Re: debugging a kernel that doesn't start

2022-09-14 Thread Emmanuel Dreyfus
On Mon, Sep 12, 2022 at 10:56:46PM +0200, Edgar Fuß wrote:
> Probably stupid question: I can switch the machine to UEFI. Is it easier 
> to debug things from there that from a BIOS boot?

My experience on a mac is that it helps a lot. You can printf() during
early boot, until you call UEFI's ExitBootServices. Removing that call
may cause a crash at some time, but it will let you printf() a bit 
further.

-- 
Emmanuel Dreyfus
m...@netbsd.org


Re: debugging a kernel that doesn't start

2022-09-13 Thread Edgar Fuß
> I'm trying to run NetBSD on a Dell PowerEdge R6515, and the kernel is being 
> loaded (PXE or USB) but then the machine hangs hard.
I've made a giant step forward: booting the -current install image from a 
USB key /via UEFI/ works.
Maybe it's a bug in the server's CSM.

Thanks for all the helpful comments anyway.


Re: debugging a kernel that doesn't start

2022-09-13 Thread Kengo NAKAHARA

Hi,

On 2022/09/13 4:17, Edgar Fuß wrote:

I'm trying to run NetBSD on a Dell PowerEdge R6515, and the kernel is being
loaded (PXE or USB) but then the machine hangs hard.

What's the way to debug a kernel that hangs so early that you can't printf
or drop into ddb? I guess that's a phenomenon quite common for a new port
or changes to locore.s (or whatever that's called today), but it's completely
new to me.

I have virtually no clue about PeCee hardware.

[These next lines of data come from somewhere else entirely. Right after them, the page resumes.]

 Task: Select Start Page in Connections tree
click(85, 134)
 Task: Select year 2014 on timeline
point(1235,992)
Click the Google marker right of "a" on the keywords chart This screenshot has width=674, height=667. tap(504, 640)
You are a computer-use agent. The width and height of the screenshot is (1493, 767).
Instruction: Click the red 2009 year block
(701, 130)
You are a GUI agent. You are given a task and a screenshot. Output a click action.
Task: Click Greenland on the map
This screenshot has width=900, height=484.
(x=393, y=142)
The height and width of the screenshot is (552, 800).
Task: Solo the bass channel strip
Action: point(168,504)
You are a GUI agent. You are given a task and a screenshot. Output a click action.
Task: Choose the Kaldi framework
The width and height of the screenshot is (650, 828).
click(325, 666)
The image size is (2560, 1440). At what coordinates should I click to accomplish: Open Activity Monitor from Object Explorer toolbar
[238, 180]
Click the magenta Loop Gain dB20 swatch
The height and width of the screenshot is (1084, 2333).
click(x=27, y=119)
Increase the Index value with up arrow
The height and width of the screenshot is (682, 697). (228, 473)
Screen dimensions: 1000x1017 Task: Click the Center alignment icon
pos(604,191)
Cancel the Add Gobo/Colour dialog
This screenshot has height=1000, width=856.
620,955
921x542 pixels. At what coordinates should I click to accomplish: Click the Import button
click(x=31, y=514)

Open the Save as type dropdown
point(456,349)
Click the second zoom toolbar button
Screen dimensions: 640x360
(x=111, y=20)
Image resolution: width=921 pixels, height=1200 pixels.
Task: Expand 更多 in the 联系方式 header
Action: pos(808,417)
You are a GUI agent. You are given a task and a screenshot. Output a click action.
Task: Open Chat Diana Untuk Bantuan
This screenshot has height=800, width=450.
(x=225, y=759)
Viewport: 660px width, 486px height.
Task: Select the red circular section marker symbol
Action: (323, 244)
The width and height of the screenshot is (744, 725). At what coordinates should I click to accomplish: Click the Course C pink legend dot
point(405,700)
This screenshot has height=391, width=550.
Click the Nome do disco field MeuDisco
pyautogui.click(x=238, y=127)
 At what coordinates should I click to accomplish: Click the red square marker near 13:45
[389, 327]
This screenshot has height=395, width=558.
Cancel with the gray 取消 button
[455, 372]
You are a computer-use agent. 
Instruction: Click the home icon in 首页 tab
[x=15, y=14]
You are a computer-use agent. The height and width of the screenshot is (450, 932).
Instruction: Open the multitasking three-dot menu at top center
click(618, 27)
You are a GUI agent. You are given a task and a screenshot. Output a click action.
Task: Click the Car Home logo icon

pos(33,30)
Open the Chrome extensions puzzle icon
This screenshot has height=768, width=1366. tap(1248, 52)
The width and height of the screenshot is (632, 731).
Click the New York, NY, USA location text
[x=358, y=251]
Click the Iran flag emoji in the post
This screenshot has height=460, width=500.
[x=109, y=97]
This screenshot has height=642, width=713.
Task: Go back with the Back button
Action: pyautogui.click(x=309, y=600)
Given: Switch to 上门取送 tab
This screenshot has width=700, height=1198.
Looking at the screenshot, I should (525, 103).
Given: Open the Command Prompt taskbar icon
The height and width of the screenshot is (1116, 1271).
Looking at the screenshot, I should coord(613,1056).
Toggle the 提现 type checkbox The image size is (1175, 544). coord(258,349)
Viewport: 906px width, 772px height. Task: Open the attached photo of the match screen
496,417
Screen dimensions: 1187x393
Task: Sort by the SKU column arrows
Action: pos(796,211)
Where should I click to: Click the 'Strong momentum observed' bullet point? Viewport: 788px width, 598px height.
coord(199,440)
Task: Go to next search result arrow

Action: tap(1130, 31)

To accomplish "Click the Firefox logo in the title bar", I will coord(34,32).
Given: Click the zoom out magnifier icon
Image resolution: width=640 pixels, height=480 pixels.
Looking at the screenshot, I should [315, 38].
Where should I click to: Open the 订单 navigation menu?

At the point the kernel is
started, are BIOS routines still available?


If you use -current, I think it may hit the following issue.
http://gnats.netbsd.org/54962

Could you try the patch in PR?


Thanks,

--
//
Internet Initiative Japan Inc.

Device Engineering Section,
Product Division,
Technology Unit

Kengo NAKAHARA 




Re: debugging a kernel that doesn't start

2022-09-13 Thread tlaronde
Le Mon, Sep 12, 2022 at 09:17:52PM +0200, Edgar Fuß a écrit :
> I'm trying to run NetBSD on a Dell PowerEdge R6515, and the kernel is being 
> loaded (PXE or USB) but then the machine hangs hard.
> 
> What's the way to debug a kernel that hangs so early that you can't printf 
> or drop into ddb? I guess that's a phenomenon quite common for a new port 
> or changes to locore.s (or whatever that's called today), but it's completely 
> new to me.
> 
> I have virtually no clue about PeCee hardware. At the point the kernel is 
> started, are BIOS routines still available?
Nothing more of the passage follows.